バント失敗に“怒りのフルスイング” 慣れない打撃でのうっぷんを初完投で発散した阪神・ビーズリー

2024年06月09日 08:00

野球

バント失敗に“怒りのフルスイング” 慣れない打撃でのうっぷんを初完投で発散した阪神・ビーズリー
<神・西>6回、空振りするビーズリー(撮影・大森 寛明) Photo By スポニチ
 【交流戦   阪神4-1西武 ( 2024年6月8日    甲子園 )】 【畑野理之の談々畑】阪神・ジェレミー・ビーズリーに尽きる。1失点で来日初の完投勝利。「7回制だった短大時代に完投はあったけど、9回完投は大学(米国クレムソン大)以来かなあ」。チームを再び上昇気流に乗せる快投だった。
 完投だけではなく、「得点」も来日初めてだった。3回無死一、二塁で一塁線にバントを転がしたが、三塁に送球されてアウト。一塁走者として残り、続く中野拓夢の二塁打で三塁まで進み、森下翔太の左前打で2点目の生還を果たした。

 ビーズリーは昨年は11打席に立ってすべて凡打。犠打も0。残塁2という記録が残っているが、いずれも2死からのゴロアウトでフォースプレーとなり塁上で味方打者を迎えたことはない。今季は7打席で無安打、犠打も無し。走者となったのはこの日の3回のバント失敗で入れ替わったのが唯一だった。

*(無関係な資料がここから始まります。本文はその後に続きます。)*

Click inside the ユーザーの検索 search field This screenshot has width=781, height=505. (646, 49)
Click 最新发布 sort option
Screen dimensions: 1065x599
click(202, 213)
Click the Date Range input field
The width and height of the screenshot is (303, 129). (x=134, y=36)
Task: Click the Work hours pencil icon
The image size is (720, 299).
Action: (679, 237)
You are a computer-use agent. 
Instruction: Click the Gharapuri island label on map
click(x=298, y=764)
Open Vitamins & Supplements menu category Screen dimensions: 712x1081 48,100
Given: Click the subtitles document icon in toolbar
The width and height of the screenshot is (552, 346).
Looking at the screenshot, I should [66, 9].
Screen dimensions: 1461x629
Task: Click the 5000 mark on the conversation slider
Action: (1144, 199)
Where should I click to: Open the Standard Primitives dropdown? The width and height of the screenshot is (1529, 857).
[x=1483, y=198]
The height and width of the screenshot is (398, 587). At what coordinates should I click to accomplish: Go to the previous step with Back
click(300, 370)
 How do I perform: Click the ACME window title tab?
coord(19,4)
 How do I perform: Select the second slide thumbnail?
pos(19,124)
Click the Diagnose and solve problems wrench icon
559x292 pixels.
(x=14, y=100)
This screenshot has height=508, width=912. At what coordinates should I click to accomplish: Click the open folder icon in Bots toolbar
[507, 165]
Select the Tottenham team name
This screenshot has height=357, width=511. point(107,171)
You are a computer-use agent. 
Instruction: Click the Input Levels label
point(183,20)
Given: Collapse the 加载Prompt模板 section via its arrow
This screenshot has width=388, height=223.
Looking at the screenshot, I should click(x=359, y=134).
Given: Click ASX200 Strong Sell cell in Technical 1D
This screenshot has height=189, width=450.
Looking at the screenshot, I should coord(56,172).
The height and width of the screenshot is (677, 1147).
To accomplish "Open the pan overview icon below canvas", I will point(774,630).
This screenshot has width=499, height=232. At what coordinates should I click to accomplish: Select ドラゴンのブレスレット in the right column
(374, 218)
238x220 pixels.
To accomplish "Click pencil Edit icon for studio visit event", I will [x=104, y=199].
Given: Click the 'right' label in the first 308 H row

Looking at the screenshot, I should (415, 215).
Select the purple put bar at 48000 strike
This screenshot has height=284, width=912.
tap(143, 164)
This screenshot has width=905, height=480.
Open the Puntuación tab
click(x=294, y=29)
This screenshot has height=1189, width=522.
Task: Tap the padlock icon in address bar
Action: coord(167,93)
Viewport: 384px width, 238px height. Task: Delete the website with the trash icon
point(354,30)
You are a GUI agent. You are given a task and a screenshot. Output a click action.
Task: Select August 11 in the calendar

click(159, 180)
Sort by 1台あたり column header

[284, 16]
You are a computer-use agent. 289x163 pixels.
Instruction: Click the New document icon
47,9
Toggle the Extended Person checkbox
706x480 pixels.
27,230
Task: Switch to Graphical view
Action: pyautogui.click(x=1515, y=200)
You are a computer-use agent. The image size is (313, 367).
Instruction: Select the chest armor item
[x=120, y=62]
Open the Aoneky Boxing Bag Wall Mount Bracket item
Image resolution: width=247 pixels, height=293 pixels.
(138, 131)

 「バントは(三塁)惜しかったけどねえ。打撃は不得意というわけではないのだけど、こんなに打席に立つのは高校生の時以来だし、いい真っすぐを打つのは難しいね。スライダーなら狙っていけばなんとか当たるかな、いや、やっぱり当たらないかな」と笑った。

 5回先頭と、8回1死一、二塁の打席ではまったく打つ気を見せずに見逃し三振。日本ハムの山崎福也や、広島・床田寛樹のように打撃に自信があって打席を楽しんでいる投手とは対照的に、ノーサンキューなのだ。ベンチも併殺打になり余分なアウトを重ねるくらいならジッとしておけというわけだ。

 それでも、一度だけムキになった打席があった。2番手の豆田泰志に代わった6回、2死一塁で迎えた第3打席。初球真っすぐが顔面付近を襲い、辛うじて避けたものの血が騒いだ。顔を真っ赤にして2球目(ファウル)、3球目(空振り)の真っすぐを体がよろけるくらいまでフルスイング。そして4球目を右飛…。

 「ハハハッ。わざとじゃないのはもちろん分かっているんだよ。でもガーンときて“ゴメンネ”のペコリもなかったし、ちょっと気合が入ってしまったね」

 やっぱり打つ方はからっきしだったが、そのエネルギーを7回、8回、そして9回のマウンドで発散してくれたのだから、やっぱり頼もしい。